Similar trends are appearing in more temperate waters, say researchers.

The studies suggest the CO2-emission targets being considered for a new global warming treaty are likely to be inadequate to prevent significant, long-lasting changes in some ocean basins.

Scientists over the past decade have detected a clear shift toward acidity since preindustrial times. But that “is not really telling you the story” as it unfolds on smaller but ecologically important scales, says David Archer, a researcher at the University of Chicago who studies the global carbon cycle.

The new research draws on long-term data on changes in ocean chemistry and the effect of those changes on marine life. The data are giving scientists their first clear look at the importance of natural swings in sea-water acidification in estimating overall acidification trends and tipping points.

But even these new studies may be conservative. Recent global CO2 emissions have been outstripping so-called business-as-usual emissions scenarios, which assume that no country adopts climate-specific limits on emissions.

From a human perspective, ocean acidification is relative; no one is talking about dissolving surf boards. On the pH scale – which runs from strong acids such as battery acid to strong bases such as laundry bleach – the oceans fall on the base side of the spectrum. The oceans have a pH of 8. Distilled water is considered neutral, with a pH of 7. Battery acid has a pH of 1.

Typically, seawater is heavily saturated with dissolved calcium carbonate from eroded limestone. This neutralizes any acid that forms from CO2 and leaves plenty of carbonate for marine creatures to use for shell- and reef-building. But as oceans absorb increasing amounts of CO2 from fossil fuels, their stores of calcium carbonate dip. Over time, this reduces carbonate available for marine creatures. Shell and coral formation slows.

DATA:
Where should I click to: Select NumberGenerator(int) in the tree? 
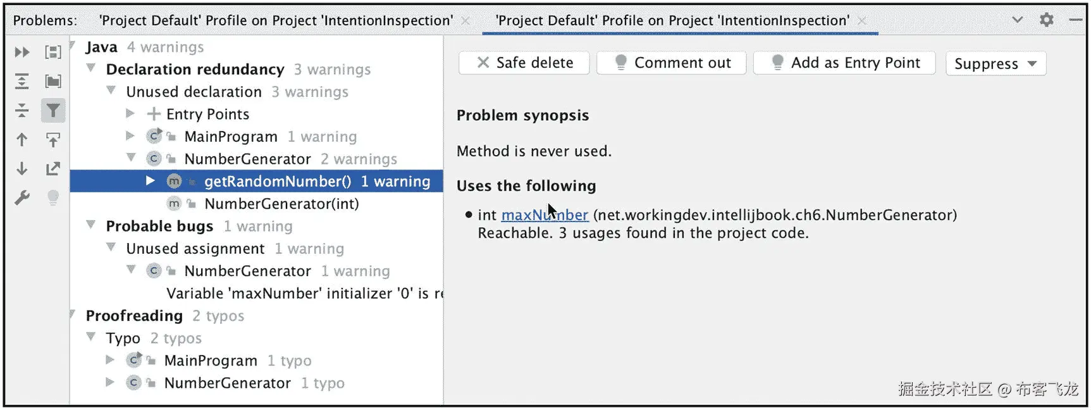[x=281, y=204]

SHORT EXERCISE 1:
Decide whether each statement agrees with the passage on ocean acidification. Answer yes or no for each, quoting the deciding words.
(a) The oceans have a pH of 8.
(b) Distilled water has a pH of 1.
(c) Recent global CO2 emissions have fallen below business-as-usual emissions scenarios.
SHORT EXERCISE 2:
Use the passage on ocean acidification to answer these questions.
(a) At which university is David Archer a researcher?
(b) What do business-as-usual emissions scenarios assume?
(c) What is seawater typically saturated with?

EXERCISE RESPONSE 1:
(a) Yes: "The oceans have a pH of 8."
(b) No: "Distilled water is considered neutral, with a pH of 7."
(c) No: "Recent global CO2 emissions have been outstripping so-called business-as-usual emissions scenarios"

EXERCISE RESPONSE 2:
(a) The University of Chicago.
(b) That no country adopts climate-specific limits on emissions.
(c) Dissolved calcium carbonate from eroded limestone.